EIF review: Macro

Edinburgh International Festival gets off to a glorious and intense start with a special event at Murrayfield
A scene from Macro, the EIF's spectacular 2022 opening eventA scene from Macro, the EIF's spectacular 2022 opening event
A scene from Macro, the EIF's spectacular 2022 opening event

Macro *****

The first Edinburgh International Festival opening event since 2019 was as breathtakingly poignant and spectacular as anyone might have hoped for. Held at Scotland’s national rugby stadium Murrayfield for the first time, the choice of location spoke to the theme of the show; presented as part of the UK/Australia Season 2021-22 season, the show featured a unique fusion of Scottish and Australian performing talent in multiple fields.
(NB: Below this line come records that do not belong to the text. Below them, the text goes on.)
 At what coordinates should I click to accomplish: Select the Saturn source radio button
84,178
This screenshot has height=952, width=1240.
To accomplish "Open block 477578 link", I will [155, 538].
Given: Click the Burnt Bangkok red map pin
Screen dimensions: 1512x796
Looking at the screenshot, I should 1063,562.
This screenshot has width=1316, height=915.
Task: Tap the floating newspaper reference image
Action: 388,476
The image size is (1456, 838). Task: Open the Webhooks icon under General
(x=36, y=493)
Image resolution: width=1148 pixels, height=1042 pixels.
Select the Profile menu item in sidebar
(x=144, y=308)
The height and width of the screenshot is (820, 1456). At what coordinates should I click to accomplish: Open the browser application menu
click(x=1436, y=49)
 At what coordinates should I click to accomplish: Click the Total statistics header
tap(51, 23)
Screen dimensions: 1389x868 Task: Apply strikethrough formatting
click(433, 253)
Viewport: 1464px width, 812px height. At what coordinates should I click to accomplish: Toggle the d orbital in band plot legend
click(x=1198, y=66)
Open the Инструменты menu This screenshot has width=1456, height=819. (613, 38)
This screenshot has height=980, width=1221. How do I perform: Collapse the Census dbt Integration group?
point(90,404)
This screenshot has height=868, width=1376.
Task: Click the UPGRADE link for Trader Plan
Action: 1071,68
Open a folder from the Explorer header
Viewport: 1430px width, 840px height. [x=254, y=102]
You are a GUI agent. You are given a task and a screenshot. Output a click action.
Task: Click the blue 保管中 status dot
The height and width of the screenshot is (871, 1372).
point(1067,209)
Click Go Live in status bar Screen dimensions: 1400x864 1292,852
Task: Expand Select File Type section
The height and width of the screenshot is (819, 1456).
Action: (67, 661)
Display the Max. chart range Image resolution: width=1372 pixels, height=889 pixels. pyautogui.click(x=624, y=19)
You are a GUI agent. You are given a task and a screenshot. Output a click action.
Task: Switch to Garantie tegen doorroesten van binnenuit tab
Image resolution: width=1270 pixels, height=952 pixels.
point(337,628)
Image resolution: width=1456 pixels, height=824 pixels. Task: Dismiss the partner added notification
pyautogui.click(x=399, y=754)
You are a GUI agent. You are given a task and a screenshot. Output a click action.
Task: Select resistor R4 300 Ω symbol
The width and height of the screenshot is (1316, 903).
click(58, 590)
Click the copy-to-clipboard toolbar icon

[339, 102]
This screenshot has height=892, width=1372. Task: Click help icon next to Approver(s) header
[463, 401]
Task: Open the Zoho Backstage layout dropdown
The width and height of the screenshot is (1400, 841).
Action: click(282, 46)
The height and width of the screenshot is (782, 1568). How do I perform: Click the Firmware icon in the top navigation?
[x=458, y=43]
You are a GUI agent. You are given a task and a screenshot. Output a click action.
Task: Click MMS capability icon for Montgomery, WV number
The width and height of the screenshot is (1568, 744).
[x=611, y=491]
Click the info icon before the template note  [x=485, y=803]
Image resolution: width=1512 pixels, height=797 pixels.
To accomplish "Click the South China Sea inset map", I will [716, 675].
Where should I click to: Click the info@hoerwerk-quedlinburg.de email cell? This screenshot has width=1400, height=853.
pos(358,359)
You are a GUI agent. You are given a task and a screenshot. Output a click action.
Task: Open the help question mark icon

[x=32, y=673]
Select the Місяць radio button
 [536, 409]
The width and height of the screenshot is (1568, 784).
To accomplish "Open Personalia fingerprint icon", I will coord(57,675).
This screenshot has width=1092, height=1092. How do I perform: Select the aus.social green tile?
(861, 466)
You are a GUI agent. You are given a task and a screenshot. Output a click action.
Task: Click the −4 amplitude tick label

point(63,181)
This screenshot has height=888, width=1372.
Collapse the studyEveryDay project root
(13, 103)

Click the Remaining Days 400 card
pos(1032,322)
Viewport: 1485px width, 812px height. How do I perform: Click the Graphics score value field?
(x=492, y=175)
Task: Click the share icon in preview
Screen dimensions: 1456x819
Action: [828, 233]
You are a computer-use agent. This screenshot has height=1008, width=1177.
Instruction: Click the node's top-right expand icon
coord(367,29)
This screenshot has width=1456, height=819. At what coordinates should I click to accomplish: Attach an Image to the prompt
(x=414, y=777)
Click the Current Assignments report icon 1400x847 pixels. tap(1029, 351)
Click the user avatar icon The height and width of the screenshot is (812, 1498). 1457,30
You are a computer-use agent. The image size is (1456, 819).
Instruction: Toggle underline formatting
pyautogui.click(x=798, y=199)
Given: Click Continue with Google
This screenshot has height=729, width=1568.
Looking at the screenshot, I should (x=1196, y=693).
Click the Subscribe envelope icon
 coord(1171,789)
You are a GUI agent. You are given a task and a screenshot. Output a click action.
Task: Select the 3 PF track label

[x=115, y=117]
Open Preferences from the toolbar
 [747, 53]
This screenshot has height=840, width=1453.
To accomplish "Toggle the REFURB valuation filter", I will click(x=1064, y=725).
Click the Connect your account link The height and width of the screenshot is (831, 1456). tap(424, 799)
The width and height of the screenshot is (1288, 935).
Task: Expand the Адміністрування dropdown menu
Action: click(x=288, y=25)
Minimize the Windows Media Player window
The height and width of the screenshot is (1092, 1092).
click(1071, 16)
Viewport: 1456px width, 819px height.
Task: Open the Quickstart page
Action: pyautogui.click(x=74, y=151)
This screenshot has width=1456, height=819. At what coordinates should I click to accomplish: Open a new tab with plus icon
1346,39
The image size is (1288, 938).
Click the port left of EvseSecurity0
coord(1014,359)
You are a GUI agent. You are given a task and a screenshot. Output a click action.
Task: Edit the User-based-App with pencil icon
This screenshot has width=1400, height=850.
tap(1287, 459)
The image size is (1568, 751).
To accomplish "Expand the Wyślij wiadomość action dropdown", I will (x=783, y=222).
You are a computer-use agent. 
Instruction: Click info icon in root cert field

The stage was erected in the centre of the pitch, with one stand open and a bank of seating on the pitch. Still, there were 15,000 people there. After an address from outgoing EIF artistic director Fergus Linehan, whose particularly modernising effect introduced the opening events, the poignancy came right at the beginning. With atmospheric backing from fiddle player Aidan O’Rourke and pipe player Brighde Chaimbeul, Scottish poet and playwright Hannah Lavery performed a specially composed verse in tribute to Edinburgh itself.

Lavery entirely nailed it here, her voice flowing over a piece which shifted through historical references and set Edinburgh as the backdrop to a place of great thought, while warning the present day inhabitants not to fall back on the reputation of past glories. Describing “a dying volcano throwing rock” at this region’s ancient birth, she said: “This city is not a place – it is a story of each life lived absorbed in the sandstone.” It was a beautiful welcome back before the first ever appearance of circus at the EIF opening event.

Backed by the National Youth Choir of Scotland, which opened on a chiming, symphonic countdown from five, Australian company Gravity and Other Myths felt like a redefinition of what the form can do. Their performance felt like dance as much as anything, which added to the intensity of their work. Three-tall cairns of people collapsed into their comrades’ arms in gasp-inducing trust falls, a woman scaled a towering bridge of linked bodies across the stage, and performers were lobbing in the air like rugby balls and caught just before they smashed into the floor.

A light segment saw one man run across the chests of the rest of the company, as they gasped out the strangulated tune of Mary Had a Little Lamb in accompaniment to the choir. Towards the end, Australian first nations dance troupe Djuki Mala emerged from the crowd on stage and performed to O’Rourke and Chaimbeul’s backing. By the end, our senses were overflowing. You had to be there.